Spend? Save? The debate continues

In an article today, Spend or Save? Trick Question, The New York Times' David Leonhardt looks into a question I posed a week ago, and which NBC's Chuck Todd asked the President  Monday night - whether it is best for American consumers now to spend, or save.  He begins:

It's your fault. Part of it is, anyway. You, the American consumer, spent too much money. You bought too much house, took on too much debt and generally lived beyond your means. Your free-spending ways helped cause the worst financial crisis since the Great Depression.

And now you're going to have to do your part to end the crisis. How? By spending. Enough already with the saving that many of you have suddenly begun doing. This very moment, Congress and President Obama are preparing to send you a tax rebate, to inspire you to stimulate the economy. So go out and stimulate. Spend as if the future of your country depended on it.

John Maynard Keynes, the great 20th-century economist, would have appreciated the apparent absurdity in these mixed messages. He coined a phrase, "the paradox of thrift," to point out that what was rational for an individual during hard times - saving money - could be ruinous for an entire economy. Eventually, many of the savers may end up out of work because everyone else is saving, too.

It's enough to make you wonder what exactly you're supposed to do. At his news conference on Monday night, Mr. Obama was asked directly whether people should spend or save their rebate checks. He ducked the question.

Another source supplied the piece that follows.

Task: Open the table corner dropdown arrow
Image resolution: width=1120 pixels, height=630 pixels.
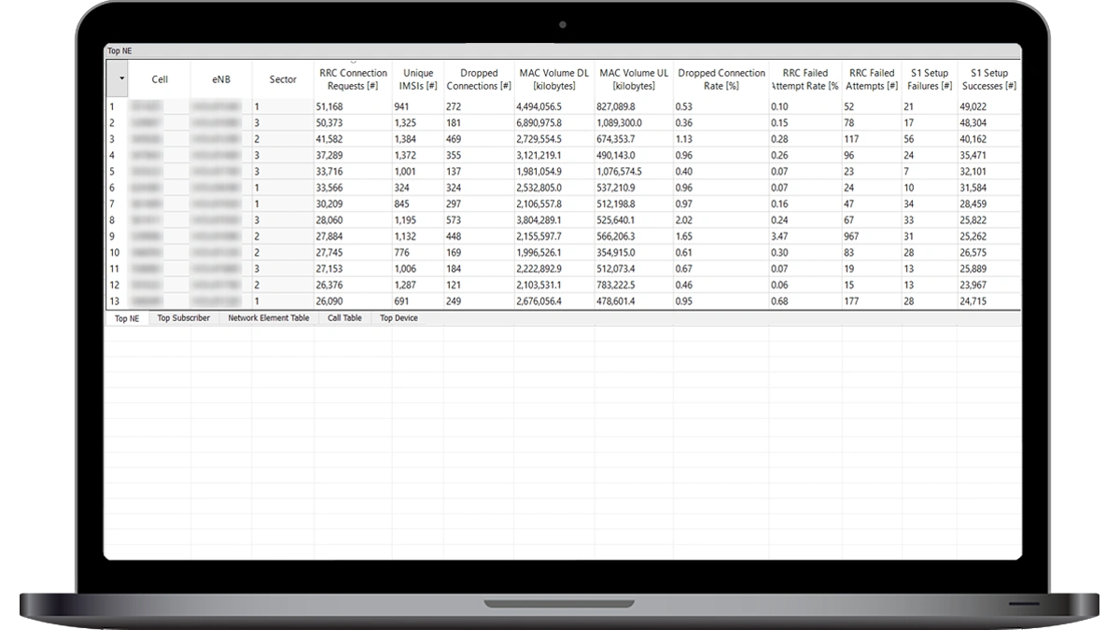Action: tap(121, 79)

Fortunately, though, it has an answer. There are a few ways to help both your own finances and the country's.

Read on.  How Americans answer this question will go a long way to determining the length and depth of the current global recession.  Leonhardt concludes that the best course is for America to invest in projects that provide both short term stimulus and prepare America for future growth and prosperity.   This is the same conclusion Rob and I reached in our November memo, A Stimulus For the Long Run, and has been at the core of our advocacy these past few months.

We are very proud that many of the items we advocated in this memo - health IT, greening federal buildings and vehicle fleets, extending unemployment insurance and backstopping the states, investing in broadband and 21st century schools, modernizing the electrical grid - are still in the mix for the final Economic Recovery legislation and are at the very core of our emerging economic strategy.